The SEC said the scheme continued in the second quarter of 2003, when the company engaged in a sham bill and hold transaction, essentially selling the same pills twice, so it could record $8-million in revenue. Prior to the sale, the company's revenue was below the low end of its previously issued guidance. "In particular, Biovail had not sold any Wellbutrin XL, a drug that analysts considered crucial to the Company's health and whose sales potential had led some analysts to issue a buy recommendation for the Company," the complaint read. Rather than acknowledge the poor performance, Mr. Crombie and Mr. Miszuk arranged a phony sale with a distributor, the SEC alleged.

In order to book revenue in that quarter, the company convinced its distributor to preorder Wellbutrin pills, according to the complaint. The company had most of the pills in stock, but instead of holding them for the distributor as is done in normal bill and hold transactions, Biovail sold them as samples, the SEC said. "In this way, Crombie and Miszuk sold the same pills twice, at two different prices, to fill two different orders," the complaint read. As a result, the company was able to book $8-million in revenue that quarter, and meet its guidance, the SEC alleged. Biovail later credited the distributor for its original purchase order, the complaint stated.

The company then faced another revenue shortfall in the third quarter of 2003, which it blamed on a truck accident, the SEC said. On Sept. 30, 2003, a truck carrying $5-million worth of Wellbutrin XL (which is used to treat depression) left the company's plant in Steinback, Man., destined for a North Carolina, according to the complaint. It was involved in a multivehicle accident on Oct. 1, 2003. The SEC said Mr. Melnyk and the other defendants then issued numerous false public statements declaring that the accident contributed up to $20-million to Biovail's revenue shortfall for the quarter.

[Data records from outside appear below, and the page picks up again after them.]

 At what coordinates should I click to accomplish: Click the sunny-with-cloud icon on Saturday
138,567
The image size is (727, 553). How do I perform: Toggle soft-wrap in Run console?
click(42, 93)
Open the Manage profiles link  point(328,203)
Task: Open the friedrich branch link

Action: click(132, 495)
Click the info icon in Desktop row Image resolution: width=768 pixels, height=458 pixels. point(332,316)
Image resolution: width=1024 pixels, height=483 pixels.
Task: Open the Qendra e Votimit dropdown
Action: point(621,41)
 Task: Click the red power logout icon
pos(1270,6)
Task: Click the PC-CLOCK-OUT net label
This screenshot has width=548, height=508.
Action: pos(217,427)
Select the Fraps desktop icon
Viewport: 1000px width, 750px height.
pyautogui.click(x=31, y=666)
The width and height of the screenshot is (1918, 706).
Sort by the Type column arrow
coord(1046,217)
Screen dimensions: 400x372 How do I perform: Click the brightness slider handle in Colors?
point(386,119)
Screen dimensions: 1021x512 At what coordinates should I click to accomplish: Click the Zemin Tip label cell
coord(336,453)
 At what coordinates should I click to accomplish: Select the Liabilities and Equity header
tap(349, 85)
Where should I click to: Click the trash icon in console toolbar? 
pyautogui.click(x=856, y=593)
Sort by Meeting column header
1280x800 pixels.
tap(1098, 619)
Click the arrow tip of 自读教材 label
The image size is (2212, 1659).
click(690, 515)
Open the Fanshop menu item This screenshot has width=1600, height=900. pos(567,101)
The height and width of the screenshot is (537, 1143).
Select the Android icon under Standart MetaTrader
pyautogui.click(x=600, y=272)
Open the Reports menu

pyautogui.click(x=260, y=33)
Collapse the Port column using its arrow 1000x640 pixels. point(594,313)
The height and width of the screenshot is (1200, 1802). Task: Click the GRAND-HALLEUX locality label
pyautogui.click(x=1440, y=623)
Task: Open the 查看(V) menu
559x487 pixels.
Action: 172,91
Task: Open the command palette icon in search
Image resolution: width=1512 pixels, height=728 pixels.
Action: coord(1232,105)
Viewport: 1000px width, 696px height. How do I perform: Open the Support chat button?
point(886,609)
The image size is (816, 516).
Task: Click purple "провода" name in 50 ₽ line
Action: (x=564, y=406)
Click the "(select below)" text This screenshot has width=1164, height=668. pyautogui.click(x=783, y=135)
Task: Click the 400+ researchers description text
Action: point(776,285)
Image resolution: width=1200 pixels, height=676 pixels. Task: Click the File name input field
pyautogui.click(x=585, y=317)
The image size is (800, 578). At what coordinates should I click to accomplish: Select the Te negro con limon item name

This was not the case, the SEC said. "The truck accident had no impact on Biovail's financial results for the quarter, as Biovail, Melnyk, Crombie, and Howling knew or recklessly disregarded," the complaint read. The shipment became the responsibility of the distributor as soon as it left Biovail's plant, the SEC alleged. In addition, under U.S. generally accepted accounting principles, the shipment could not be booked as revenue until it had reached the distributor's warehouse, the SEC claimed. "Under those circumstances, Biovail could not have recognized revenue resulting from the shipment regardless of the accident," the complaint stated.

In addition to those allegations, the SEC claimed that Mr. Melnyk failed to report his ownership of 19 per cent of Biovail. On Sept. 23, 1996, he allegedly formed four Cayman Island trusts and transferred Biovail shares to them. He paid the controller of Biovail's Barbados subsidiary to assist with the trusts, the SEC said. Mr. Melnyk directed the selling and voting of those shares. He also borrowed $100-million against them, causing the trust to have to sell some of the shares.

The SEC sought appropriate civil penalties against the defendants, plus orders banning them from serving as officers or directors of public companies. Mr. Miszuk, Mr. Crombie and Mr. Howling have not answered the complaint, and Mr. Howling and Mr. Miszuk have unsuccessfully sought to have portions of it dismissed.